[Data lines]
▬▬▬

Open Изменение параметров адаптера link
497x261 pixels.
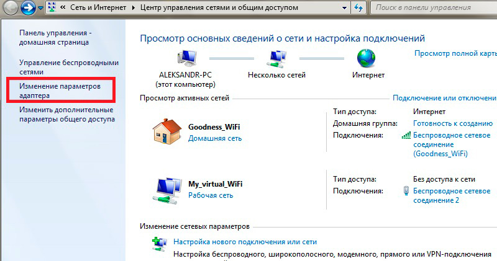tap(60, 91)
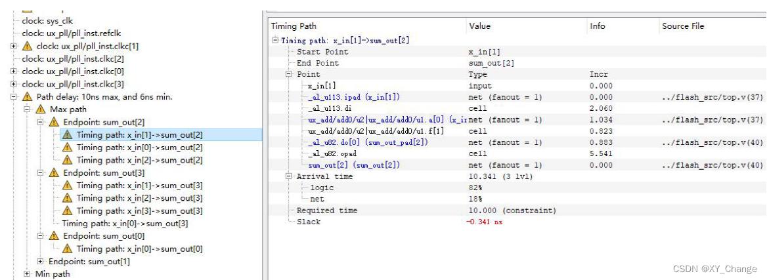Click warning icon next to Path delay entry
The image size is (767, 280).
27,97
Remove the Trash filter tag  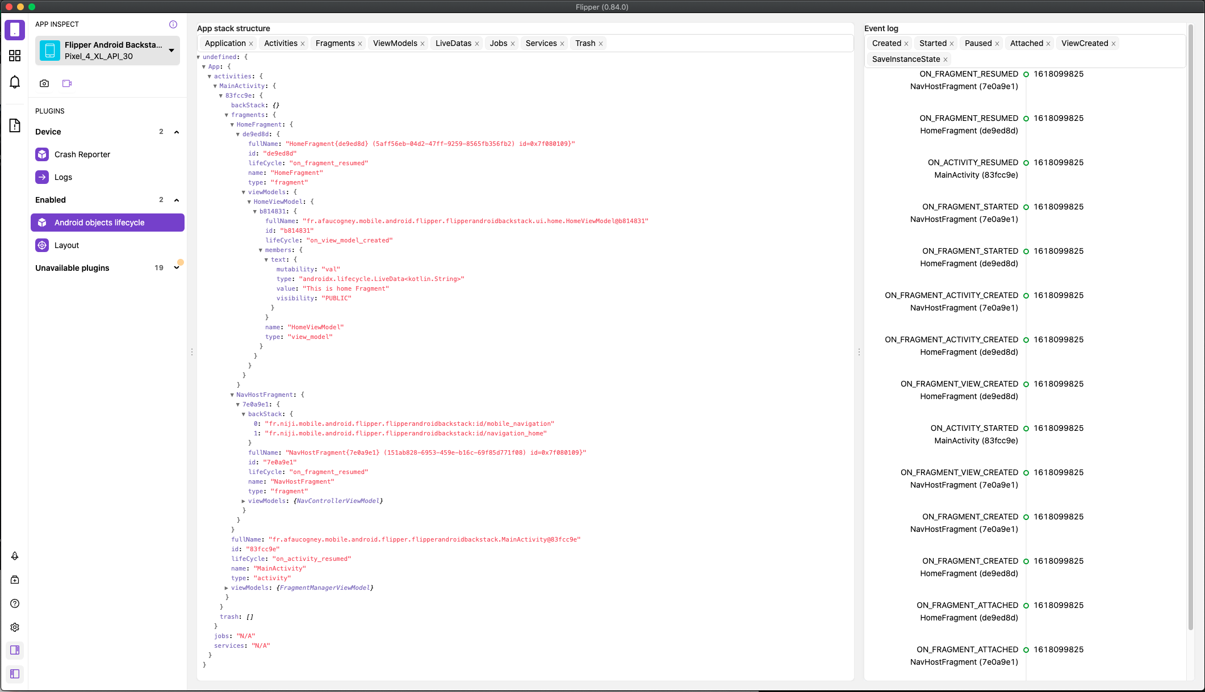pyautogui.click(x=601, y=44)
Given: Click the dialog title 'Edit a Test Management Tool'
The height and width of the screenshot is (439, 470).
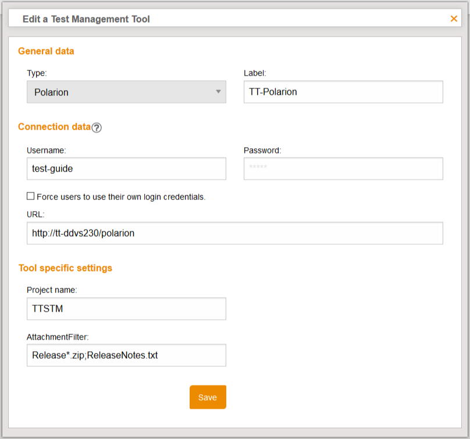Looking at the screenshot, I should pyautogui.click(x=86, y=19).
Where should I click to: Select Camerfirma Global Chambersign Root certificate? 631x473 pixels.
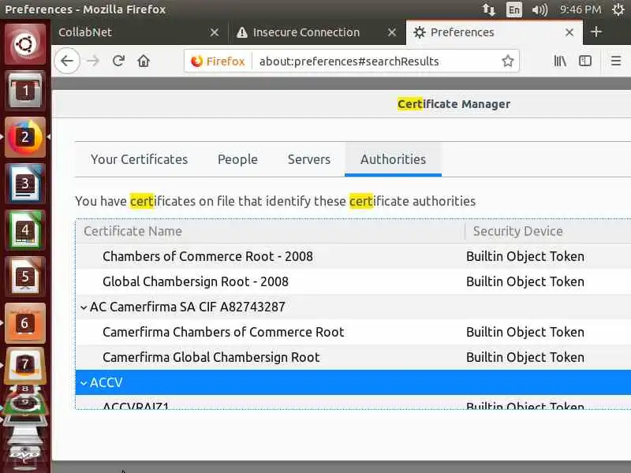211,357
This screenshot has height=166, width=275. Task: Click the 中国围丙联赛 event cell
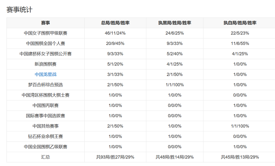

▬▬▬

[Problem to work on] Turn the part of the data that opens with the line containing "Given: Click the" and runs through the end of the data into a Markdown table with the columns Row and Line, giving each line a row number and skipping blank lines. Leave the pictures out.

[Result of this exercise]
| Row | Line |
|---|---|
| 1 | Given: Click the dialog title 'Edit a Test Management Tool' |
| 2 | The height and width of the screenshot is (439, 470). |
| 3 | Looking at the screenshot, I should pyautogui.click(x=86, y=19). |
| 4 | Where should I click to: Select Camerfirma Global Chambersign Root certificate? 631x473 pixels. |
| 5 | 211,357 |
| 6 | This screenshot has height=166, width=275. Task: Click the 中国围丙联赛 event cell |